=== Предоставленный отрывок ===
Вечером расчёты возвращались на основную позицию, солдаты ужинали и отдыхали, а собаки, отоспавшиеся за день, после ужина собирались стаей и всю ночь занимались своими собачьими делами: играли собачьи свадьбы, устанавливали иерархию в стае и определяли вожака. Иногда солдатам приходилось лечить свежие раны своих питомцев, но удержать их от участия в собачьих разборках так и не удавалось. Но это продолжалось до тех пор, пока на позиции не появился этот новый вожак. Он установил порядок и прекратил всякие разборки. Это был удивительный пёс. Всем своим видом он демонстрировал выдержку и достоинство. Он никогда не лез на глаза и не вертелся под ногами.
Так продолжалось всё лето. Но однажды, в начале осени, израильский спецназ ночью перебрался через Суэцкий канал и вырезал весь расчёт египетского дивизиона. По нашим войскам прошёл приказ: «…усилить охрану позиций подразделений, особенно в ночное время…». Наш командир от себя дополнил: «… у каждого входа в помещение, где в ночное время отдыхают люди, посадить на привязь собаку…»
Все «ничейные» собаки покрупнее тут же были отловлены и привлечены к круглосуточной охране. Не миновала эта участь и вожака стаи. Солдаты разведвзвода, которые давно прикармливали этого пса, соорудили ему ошейник и посадили на привязь. Всех сторожей исправно кормили, даже в ущерб и на зависть остальной стае, но они стали цепными псами.
Прошло около двух недель. Постепенно напряжённость ожидания диверсии спала, тревога улеглась, и однажды вечером поступила команда — собак отпустить.
=== Приведённые записи ===
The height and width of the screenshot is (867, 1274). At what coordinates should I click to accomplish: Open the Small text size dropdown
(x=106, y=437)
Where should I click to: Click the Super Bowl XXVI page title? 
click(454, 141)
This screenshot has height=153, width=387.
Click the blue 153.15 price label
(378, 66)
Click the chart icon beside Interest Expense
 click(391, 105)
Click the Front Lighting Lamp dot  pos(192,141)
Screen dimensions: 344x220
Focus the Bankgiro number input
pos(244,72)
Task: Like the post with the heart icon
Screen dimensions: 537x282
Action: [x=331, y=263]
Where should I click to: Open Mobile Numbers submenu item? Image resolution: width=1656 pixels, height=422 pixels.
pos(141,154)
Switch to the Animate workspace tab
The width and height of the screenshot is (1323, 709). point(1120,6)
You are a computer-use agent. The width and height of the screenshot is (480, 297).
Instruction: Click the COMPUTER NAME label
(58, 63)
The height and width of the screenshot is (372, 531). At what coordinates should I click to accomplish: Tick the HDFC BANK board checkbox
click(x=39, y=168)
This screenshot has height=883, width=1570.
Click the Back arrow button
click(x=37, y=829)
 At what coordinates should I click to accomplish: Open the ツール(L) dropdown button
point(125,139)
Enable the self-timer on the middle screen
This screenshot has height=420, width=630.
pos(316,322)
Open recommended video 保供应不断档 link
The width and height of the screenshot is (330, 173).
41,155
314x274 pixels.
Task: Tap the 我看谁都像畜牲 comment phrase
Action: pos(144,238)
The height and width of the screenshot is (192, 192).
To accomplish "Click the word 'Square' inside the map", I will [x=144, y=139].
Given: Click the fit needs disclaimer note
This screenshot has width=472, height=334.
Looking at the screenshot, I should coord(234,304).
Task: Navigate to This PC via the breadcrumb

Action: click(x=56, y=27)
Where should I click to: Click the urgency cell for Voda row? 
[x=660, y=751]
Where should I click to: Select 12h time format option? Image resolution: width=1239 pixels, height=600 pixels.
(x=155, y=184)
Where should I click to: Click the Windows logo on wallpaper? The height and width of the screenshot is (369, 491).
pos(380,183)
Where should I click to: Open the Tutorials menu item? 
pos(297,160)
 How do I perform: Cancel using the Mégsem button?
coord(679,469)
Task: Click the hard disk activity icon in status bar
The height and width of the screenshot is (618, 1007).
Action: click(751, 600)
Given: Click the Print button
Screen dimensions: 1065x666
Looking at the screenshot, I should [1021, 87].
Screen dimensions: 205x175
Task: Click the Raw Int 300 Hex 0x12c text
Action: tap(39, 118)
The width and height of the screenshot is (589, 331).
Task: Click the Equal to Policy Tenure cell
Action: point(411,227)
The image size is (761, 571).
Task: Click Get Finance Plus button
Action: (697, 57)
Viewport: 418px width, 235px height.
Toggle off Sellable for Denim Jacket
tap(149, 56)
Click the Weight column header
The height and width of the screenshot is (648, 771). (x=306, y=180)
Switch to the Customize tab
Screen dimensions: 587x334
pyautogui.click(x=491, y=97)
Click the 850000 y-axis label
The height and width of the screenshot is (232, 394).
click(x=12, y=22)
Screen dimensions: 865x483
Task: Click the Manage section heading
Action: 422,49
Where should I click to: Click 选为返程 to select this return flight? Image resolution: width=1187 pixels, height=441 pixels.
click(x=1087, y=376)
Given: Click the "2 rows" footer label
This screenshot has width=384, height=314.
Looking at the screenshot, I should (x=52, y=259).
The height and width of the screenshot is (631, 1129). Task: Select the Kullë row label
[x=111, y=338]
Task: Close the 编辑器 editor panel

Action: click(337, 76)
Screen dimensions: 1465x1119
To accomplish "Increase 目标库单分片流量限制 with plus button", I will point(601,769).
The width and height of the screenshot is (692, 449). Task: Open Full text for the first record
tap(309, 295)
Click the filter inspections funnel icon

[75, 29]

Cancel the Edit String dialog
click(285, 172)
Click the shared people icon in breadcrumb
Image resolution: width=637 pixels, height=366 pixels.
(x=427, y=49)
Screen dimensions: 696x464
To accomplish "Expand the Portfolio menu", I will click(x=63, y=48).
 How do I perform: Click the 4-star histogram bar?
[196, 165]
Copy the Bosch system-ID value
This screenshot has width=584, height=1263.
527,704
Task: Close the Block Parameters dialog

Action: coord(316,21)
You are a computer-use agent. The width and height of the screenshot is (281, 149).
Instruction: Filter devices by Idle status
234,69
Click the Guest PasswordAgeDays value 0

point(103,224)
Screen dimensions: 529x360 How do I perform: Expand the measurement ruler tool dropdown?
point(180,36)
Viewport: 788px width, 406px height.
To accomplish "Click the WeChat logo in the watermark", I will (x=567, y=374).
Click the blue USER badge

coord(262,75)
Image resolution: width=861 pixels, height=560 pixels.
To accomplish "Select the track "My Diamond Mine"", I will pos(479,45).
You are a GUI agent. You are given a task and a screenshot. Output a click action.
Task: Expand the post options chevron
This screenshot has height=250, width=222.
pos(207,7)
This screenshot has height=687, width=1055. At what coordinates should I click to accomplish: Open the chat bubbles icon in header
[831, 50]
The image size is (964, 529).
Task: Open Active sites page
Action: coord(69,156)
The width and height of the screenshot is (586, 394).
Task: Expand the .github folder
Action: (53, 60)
===
#### [Поставленная задача 1]
Можете дословно вывести фрагмент текста о собаках на позиции, который открывается словами «Вечером расчёты возвращались» и завершается словами «вертелся под ногами.»?
#### [Поставленная задача 2]
Можете подхватить текст о собаках на позиции и продолжить его сразу после последнего предложения?
Записи здесь никакой роли не играют.

#### [Итог выполнения 1]
Вечером расчёты возвращались на основную позицию, солдаты ужинали и отдыхали, а собаки, отоспавшиеся за день, после ужина собирались стаей и всю ночь занимались своими собачьими делами: играли собачьи свадьбы, устанавливали иерархию в стае и определяли вожака. Иногда солдатам приходилось лечить свежие раны своих питомцев, но удержать их от участия в собачьих разборках так и не удавалось. Но это продолжалось до тех пор, пока на позиции не появился этот новый вожак. Он установил порядок и прекратил всякие разборки. Это был удивительный пёс. Всем своим видом он демонстрировал выдержку и достоинство. Он никогда не лез на глаза и не вертелся под ногами.

#### [Итог выполнения 2]
Сколько было собачьей радости, визгу и беготни от обретённой вновь свободы! Беготня, лай и визг не прекращались всю ночь, то стихая, то разгораясь с новой силой. Солдаты, несшие службу на позиции в ту ночь, рассказывали потом, что собаки вели себя совершенно необычно. Они то разбивались на группы, то сбивались в общую кучу, и оттуда слышались лай, визг и злобное рычание.
А наутро нашему взору предстала ужасная картина. Гордый вожак стаи был буквально истерзан. Все лапы были перекушены и не в одном месте. На шее и обоих боках зияли рваные раны. Вся морда была чёрной от запёкшейся крови.
Вожака низвергли. Пока он был на привязи, в стае появился другой вожак и заменил прежнего. Вернувшись в стаю после отсутствия, прежний вожак попытался восстановить свой статус, но не смог. На него жалко было смотреть, и горько было сознавать, что в случившемся виноваты мы — люди. Вожака нельзя было сажать на цепь!
Его вылечили и выходили. Он поправился и ходил почти не прихрамывая, но в стаю он так и не вернулся. На утреннюю зарядку со мной он больше не бегал и почти не отходил от входа в то помещение, которое когда-то охранял. Казалось, он смирился с произошедшим и всех простил.
Я часто навещал его. Когда нам в столовой давали на обед курятину, я приносил ему куриную ножку. Он вставал мне навстречу и подходил, помахивая хвостом. Брал угощение из моих рук и споконйо съедал, отойдя в сторонку.
Он остался почти тем же спокойным и гордым, но я заметил, что он перестал смотреть людям в глаза. И все, кто его знал, тоже заметили это.
А спустя некоторое время мы покинули Египет. Передавая технику и сооружения заменявшему нас египетскому расчёту, мы передавали им и наших собак. Хотя мы понимали, что вряд ли для этих собак всё останется по-прежнему: кормили египтян гораздо хуже, и собаки, скорее всего, испытав голод, разбегутся кто куда.
Когда мы, закончив передачу техники, уезжали с позиции, вся стая долго бежала следом за машинами, не желая расставаться. И он бежал чуть в стороне от стаи, всё больше отставая, и хромота его была заметней, чем всегда.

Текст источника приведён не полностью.